After an amazing full Irish breakfast with sausage, bacon (ham), black and white pudding, beans, egg, tomato, and fantastic home made Irish bread, we set out for the Connor Pass, ten minutes outside of Dingle.
The pass is 410 meters high with stunning views of both Dingle Bay and Brandon Bay.
The fog swept over the pass with alarming speed, falling into the valley like a waterfall. The yellow gorse and pink foxgloves are in bloom. Both valleys are a patchwork of green fields partitioned by stone fences. We chose to go no farther than the car park because the pass is a one lane road.
Slea Head Drive is supposed to take a half day, but we spent the entire day and wanted more time to take short hikes along the coast. If you only have one day in Dingle, Slea Head is the thing to do. We walked down to the beach in Ventry, stopped at the Celtic Prehistoric museum (private 5 E, but well worth it for the stunning collection of prehistoric pieces, including he largest wooly mammoth skull in the world, and neolithic and bronze age pieces that rival any museum. There is also a shop that sells local art (wool scarves and caps, carved fairy heads, and items from norther Thailand, where the proprietor spends the winter).
Next we stopped at the Lios (2 euro), a fairy fort, built by pre Celtic inhabitants known as Tuatha Dé Danann. It is a ring fort with earth berms crating a moat surrounding the what would have been dwellings. (Also a chance to feed the sheep and thick-furred Irish donkeys).
Then it was on to Dunbeg Fort (3E), inhabited since 900 BC but used primarily in eight and ninth centuries.
It has a series of four earthen berms and an inner drystone wall, which has a stepped structure on the interior that might have accommodated seating for some sort of ceremony. Inside is a large stone Beehive structure that is believed to have had a thatched roof. A storm in 2014 washed away part of the wall and the fort’s days seem numbered.
From Dunbeg Fort we walked to the famine houses (2E), with more food for sheep, ponies, and a llama.
The story of the potato famine is a horrendous one. When the potato crop was killed in 1845 and 46 by a blight apparently imported from US, thousands of poor Irish farmers died of starvation, leading to massive emigration to the US and Canada on boats that were so overcrowded they were called coffin ships.
Many contracted fever and died in route or once they reached their destination. Gross Isle, outside of Quebec, was a quarantine island for new immigrants, with many forced to remain on the ships they arrived on, with both healthy and sick people confined in overcrowded conditions that spread the disease.

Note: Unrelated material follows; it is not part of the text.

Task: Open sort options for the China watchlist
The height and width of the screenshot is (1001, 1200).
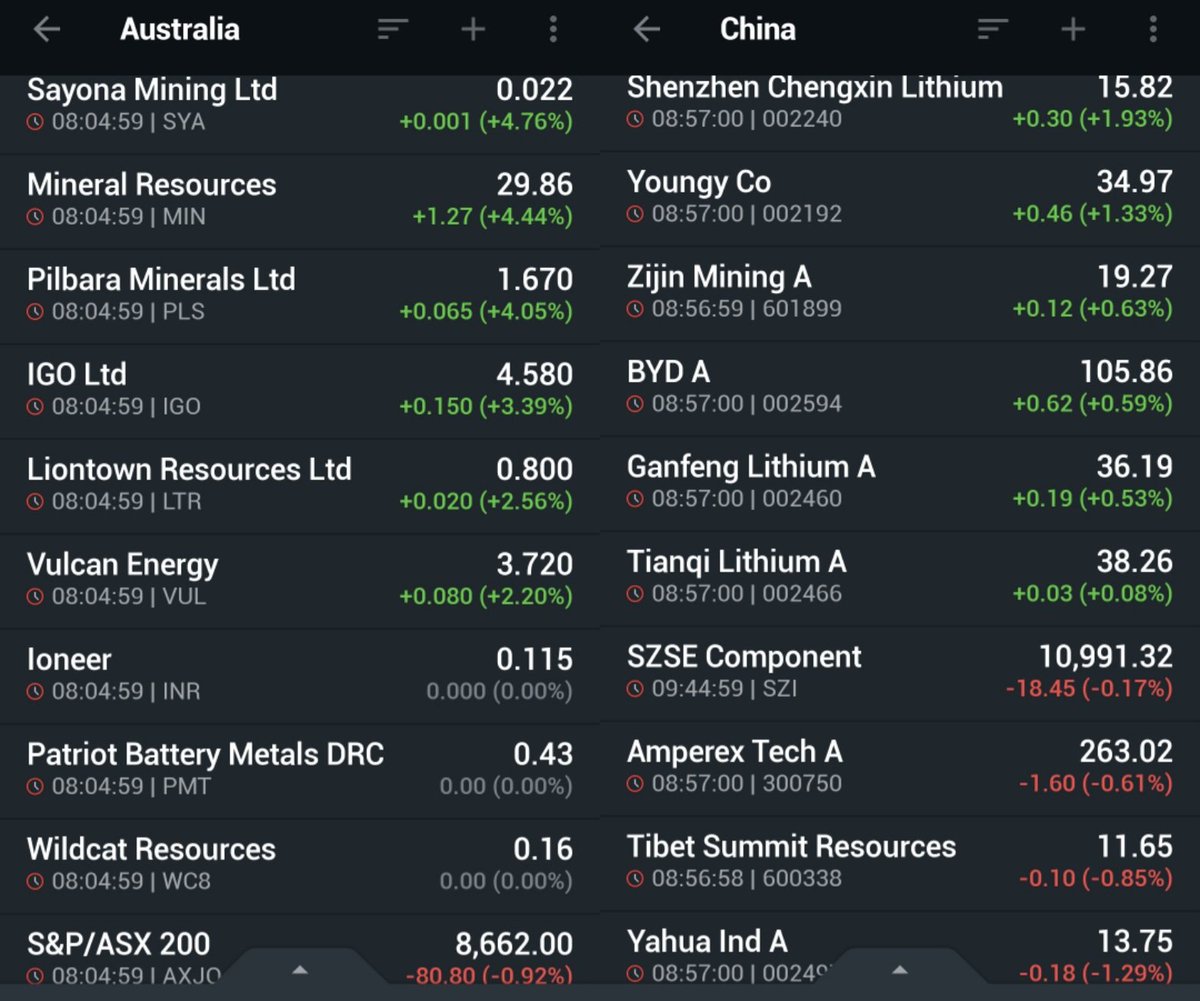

After the famine houses, we decided to eat lunch at the Storehouse Restaurant where we parked because of the gorgeous view. It started to sprinkle after we ordered and we moved inside and enjoyed a lovely meal minus the view. Kaylea has been impressed by how everyplace we have been has had a gluten free menu.
Next, we stopped at the Beehive huts, inhabited between 2000 BC and 1200 AD.

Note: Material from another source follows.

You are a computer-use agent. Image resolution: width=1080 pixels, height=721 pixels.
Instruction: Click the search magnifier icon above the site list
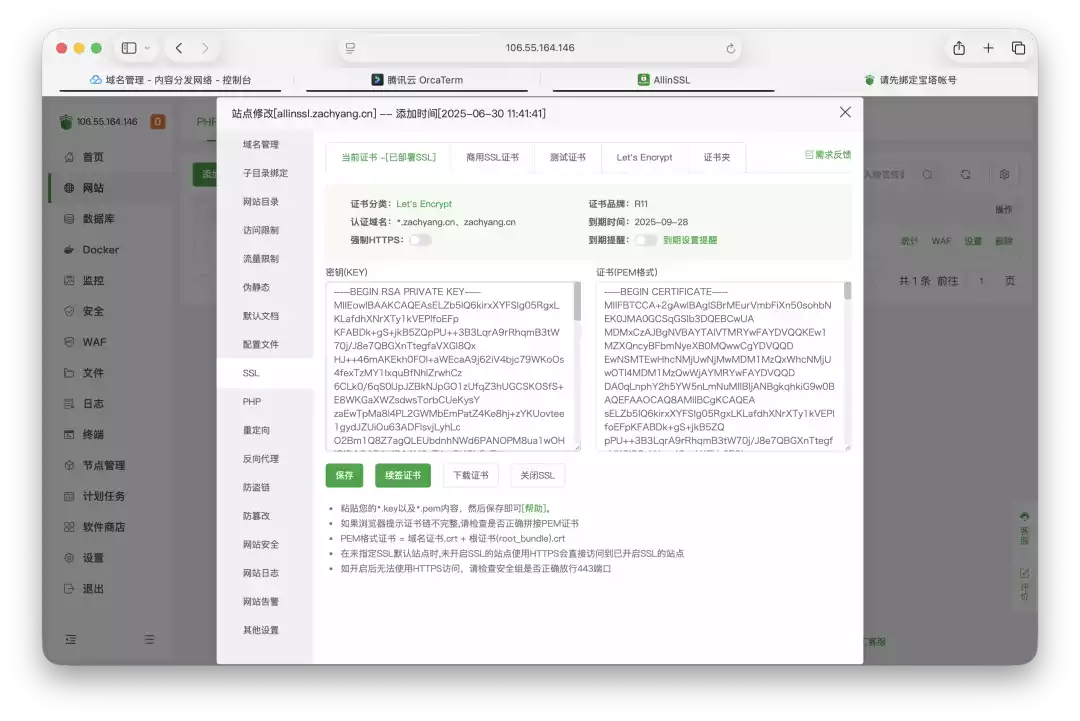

I had read about two great short walks, one from the Blasket Island Center carpark, which was easy enough to find. We skipped the center and opted to walk right from the carpark for ten minutes to the coast and then another five minutes around the headland and were rewarded with unbelievable views from what must have been a landing spot for boats going to the Blasket Islands because we found cement stairs leading down to the crashing sure, quite dramatic.
The second hike was from the car park for Clogher Head Beach, but by then it was after five and we had ticket for a 7:30 concert in St. James church, so we decided to skip that walk and head back to Dingle via N-560 just past the Gallarus Oratory (3E), a drystone built rectangular building that looks much like an upturned boat.
We took R559 back toward Dingle, and our last stop was Kilmalkader Church, a roofless Romanesque ruin with a ogam stone that is said to have the Roman alphabet inscribed on its side.
In the graveyard, there is also an ancient sundial and a second inscribed stone.
We got back to our B&B in time for a short rest before we headed out to a 7:30 folk concert at St James Church on Main Street, a regular even on Wednesdays, We heard a wonderful evening of music with fiddle, Irish pipes (a modified and much better sounding bagpipe).
When that ended, we wandered next door to the Dingle Pub for more trad music and hoping for some food, but as we discovered, kitchens all over town shut down at 9 pm. We wandered down to Dick Macks, a traditional pub with lots of tiny rooms, and ended up at John Benny’s where we heard a female group with lovely vocals and enjoyed Guinness for dinner.